CMN457: Introduction to Interpersonal Communication

Spring 2003, Professor John Shotter


REVISION HINTS FOR FIRST EXAM

[The exam will cover material from: Introduction to the course (in course outline); #1 Shotter; #2 Mills: #3 Scott & Lyman; #4 Garfinkel Ch.2; #5 Garfinkel Ch.3; #6 Goffman]

 

            Aim of the course: to notice thousand and one small details of IPC.

            Why?

            What are the two main (relational) characteristics of our talk?

            What are the two assumptions about talk that we shall relegate to second place in our ideas about its nature?

            Why study IPC, when we already know how to do it?

            Why is the 'inter' aspect of interpersonal communication so important for us?

            What is special about conversational realities?

            What do we create in our everyday conversation?

            Where do we find the ‘tools’ for our understanding of IPC?

            Do we easily understand each other?

            How do we achieve common understandings?

            What is special about “joint action”?

            What is special about “the interactive moment”?

            What is special about being in love? – think of all the relevant points.

            What begins to happen when love ‘breaks down’?

            What is special about Mills’s (1940) approach to motive-talk?

            Why are “vocabularies of motive” situated?

            Where can we find the ultimate basis for making sense of ways of acting in our culture?

            How do parents bring their children up to be oriented toward the same motives as everyone else in their culture?

            When must we give an account of our actions?

            What do accounts do?

            Background expectations and anticipations.

            What is the difference between a justification and an excuse?
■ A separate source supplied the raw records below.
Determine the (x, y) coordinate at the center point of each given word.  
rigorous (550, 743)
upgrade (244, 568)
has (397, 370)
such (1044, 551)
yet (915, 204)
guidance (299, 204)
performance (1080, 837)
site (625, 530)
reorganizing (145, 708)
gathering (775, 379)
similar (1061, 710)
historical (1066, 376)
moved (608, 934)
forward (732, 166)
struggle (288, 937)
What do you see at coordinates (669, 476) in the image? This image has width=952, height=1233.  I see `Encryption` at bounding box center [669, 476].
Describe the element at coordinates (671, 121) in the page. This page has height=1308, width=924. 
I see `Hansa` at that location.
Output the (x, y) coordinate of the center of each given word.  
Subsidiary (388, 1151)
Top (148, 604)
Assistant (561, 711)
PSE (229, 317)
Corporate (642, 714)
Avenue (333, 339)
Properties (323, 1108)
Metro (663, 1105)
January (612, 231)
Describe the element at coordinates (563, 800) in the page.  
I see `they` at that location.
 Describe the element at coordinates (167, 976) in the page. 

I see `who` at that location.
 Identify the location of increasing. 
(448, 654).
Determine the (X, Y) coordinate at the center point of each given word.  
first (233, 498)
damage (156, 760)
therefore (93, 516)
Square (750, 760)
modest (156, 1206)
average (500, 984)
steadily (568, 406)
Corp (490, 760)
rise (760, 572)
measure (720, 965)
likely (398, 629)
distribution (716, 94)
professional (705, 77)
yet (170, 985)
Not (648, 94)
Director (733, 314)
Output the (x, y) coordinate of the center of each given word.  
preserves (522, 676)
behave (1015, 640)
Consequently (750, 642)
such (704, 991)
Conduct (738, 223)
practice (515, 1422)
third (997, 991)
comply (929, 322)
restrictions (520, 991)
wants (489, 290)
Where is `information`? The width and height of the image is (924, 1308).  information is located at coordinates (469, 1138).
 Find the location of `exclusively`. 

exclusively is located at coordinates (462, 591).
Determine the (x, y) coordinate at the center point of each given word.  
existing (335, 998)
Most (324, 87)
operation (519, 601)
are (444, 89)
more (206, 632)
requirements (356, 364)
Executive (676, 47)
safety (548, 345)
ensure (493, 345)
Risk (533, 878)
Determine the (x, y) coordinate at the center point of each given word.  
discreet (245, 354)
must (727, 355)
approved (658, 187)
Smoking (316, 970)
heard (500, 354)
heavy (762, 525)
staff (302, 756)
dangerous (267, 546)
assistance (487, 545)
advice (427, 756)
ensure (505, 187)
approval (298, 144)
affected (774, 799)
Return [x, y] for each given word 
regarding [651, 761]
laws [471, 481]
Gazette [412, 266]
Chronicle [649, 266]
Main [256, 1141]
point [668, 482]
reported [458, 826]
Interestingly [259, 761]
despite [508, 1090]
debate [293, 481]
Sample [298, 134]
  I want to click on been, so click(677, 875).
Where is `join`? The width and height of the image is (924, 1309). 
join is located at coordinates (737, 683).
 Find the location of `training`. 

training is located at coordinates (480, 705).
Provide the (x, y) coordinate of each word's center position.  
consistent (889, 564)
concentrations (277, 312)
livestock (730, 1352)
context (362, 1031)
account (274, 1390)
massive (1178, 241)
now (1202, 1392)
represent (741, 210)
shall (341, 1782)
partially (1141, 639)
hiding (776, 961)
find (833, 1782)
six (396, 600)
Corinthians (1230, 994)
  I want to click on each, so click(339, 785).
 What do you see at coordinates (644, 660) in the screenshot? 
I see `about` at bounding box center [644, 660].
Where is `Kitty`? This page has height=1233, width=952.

            Strategies for avoiding an account.

            Why is the negotiation of identities an issue here?

            Different speech communities.

            What is ethno-method-ology?

            Note the fluid, unsystematic nature of everyday conversation.

            Is it different from scientific talk?

            What are the five major findings from the Dana conversation?

            Are meanings ‘in’ words, or are words simply used in the making of meanings?

            What is the nature of “the matter talked about”?

            Is there a morality in everyday conversational exchanges? What is it?

            Background of “seen but unnoticed” features.

            Persons “require these properties as conditions under which they are entitled to conduct their affairs withour interference.” What properties?

            What happens when persons “breach” normal expectations in conversational exchanges?

            Why is common sense, i.e., shared, knowledge of social structures important in our everyday understanding of each other’s talk?

            How did Garfinkel catch “fact production in flight,” so to speak?

            What are the two main features of “the documentary method of interpretation”?

            Study all nine findings of the “pseudo counseling” experiment.

            Note at least one important conclusion from this ‘experiment’.